Task item: Please copy, word for word, the line holding "Open layer style fx menu" and each line that follows it through the end of the entries, omitting any pictures.

Provided data:
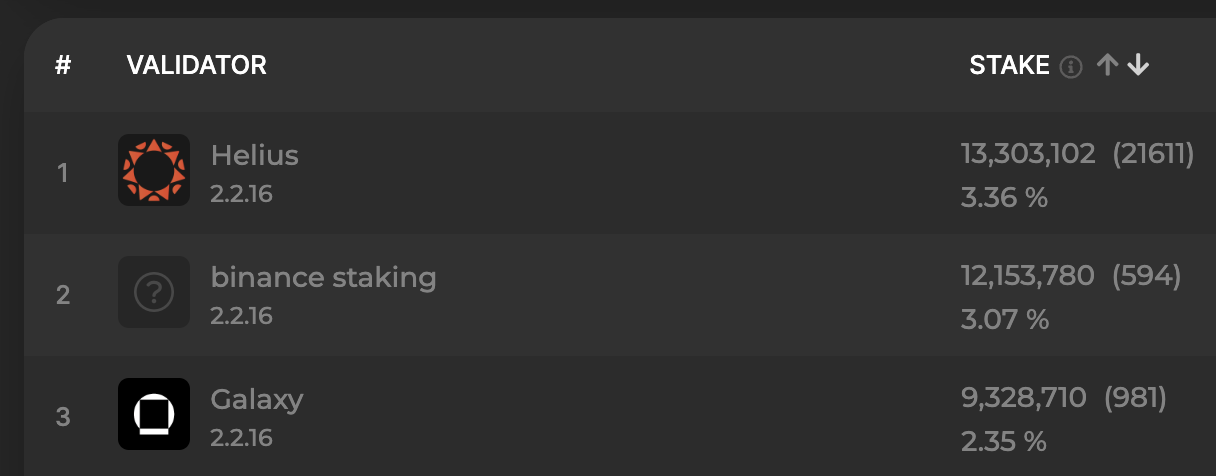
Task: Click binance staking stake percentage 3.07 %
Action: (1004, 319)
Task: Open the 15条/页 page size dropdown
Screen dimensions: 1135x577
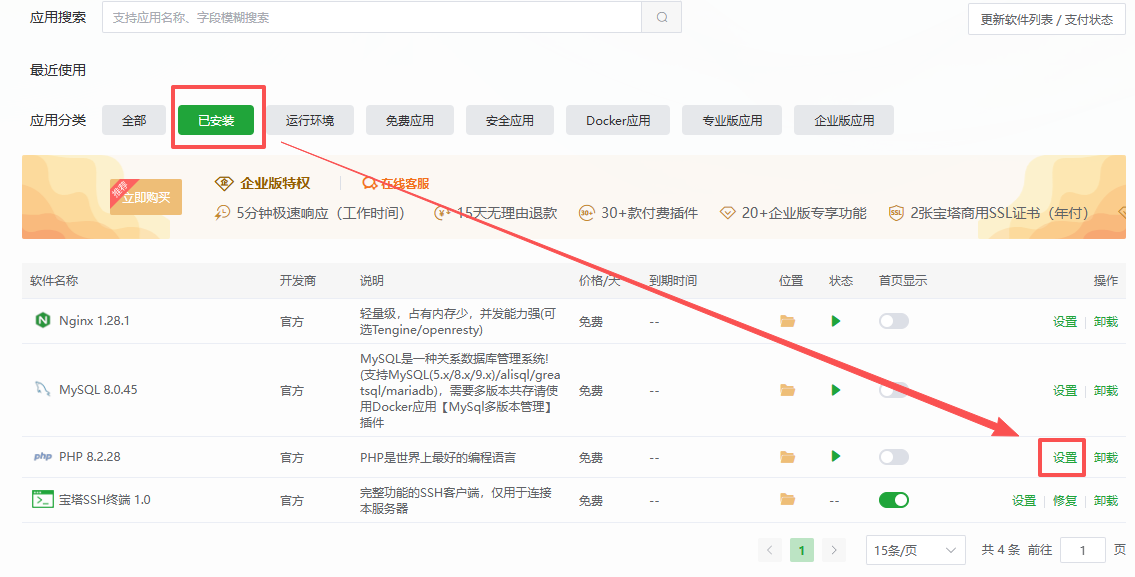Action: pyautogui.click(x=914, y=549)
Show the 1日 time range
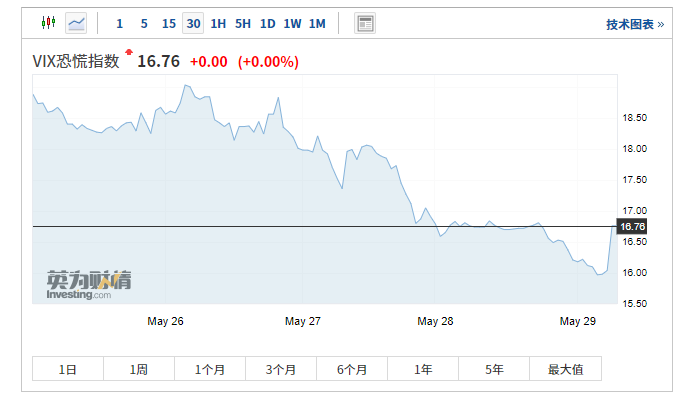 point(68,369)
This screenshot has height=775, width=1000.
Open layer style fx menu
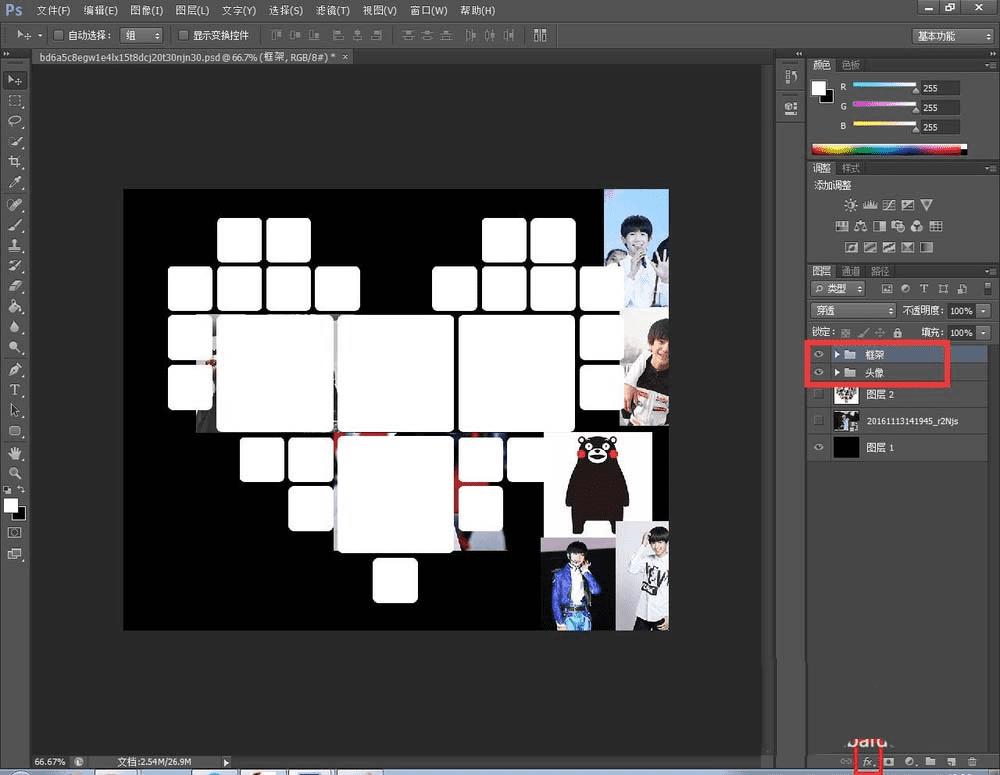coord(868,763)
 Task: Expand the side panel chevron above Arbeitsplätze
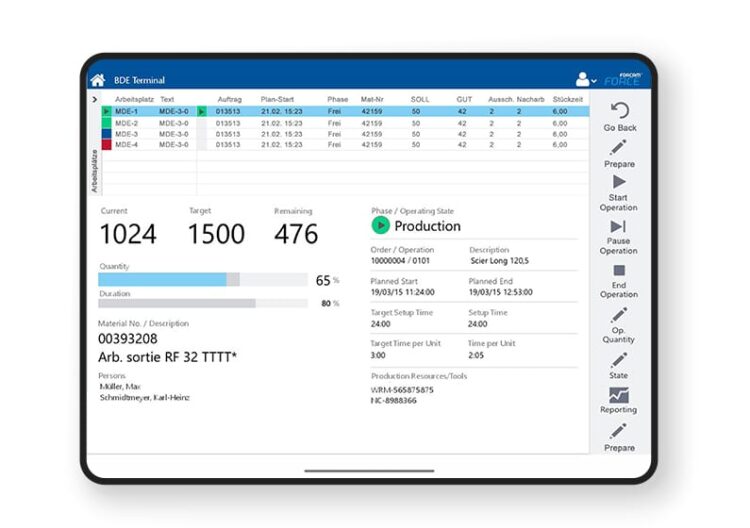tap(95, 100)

Output:
Open layer style fx menu
coord(868,763)
 Task: Expand the side panel chevron above Arbeitsplätze
tap(95, 100)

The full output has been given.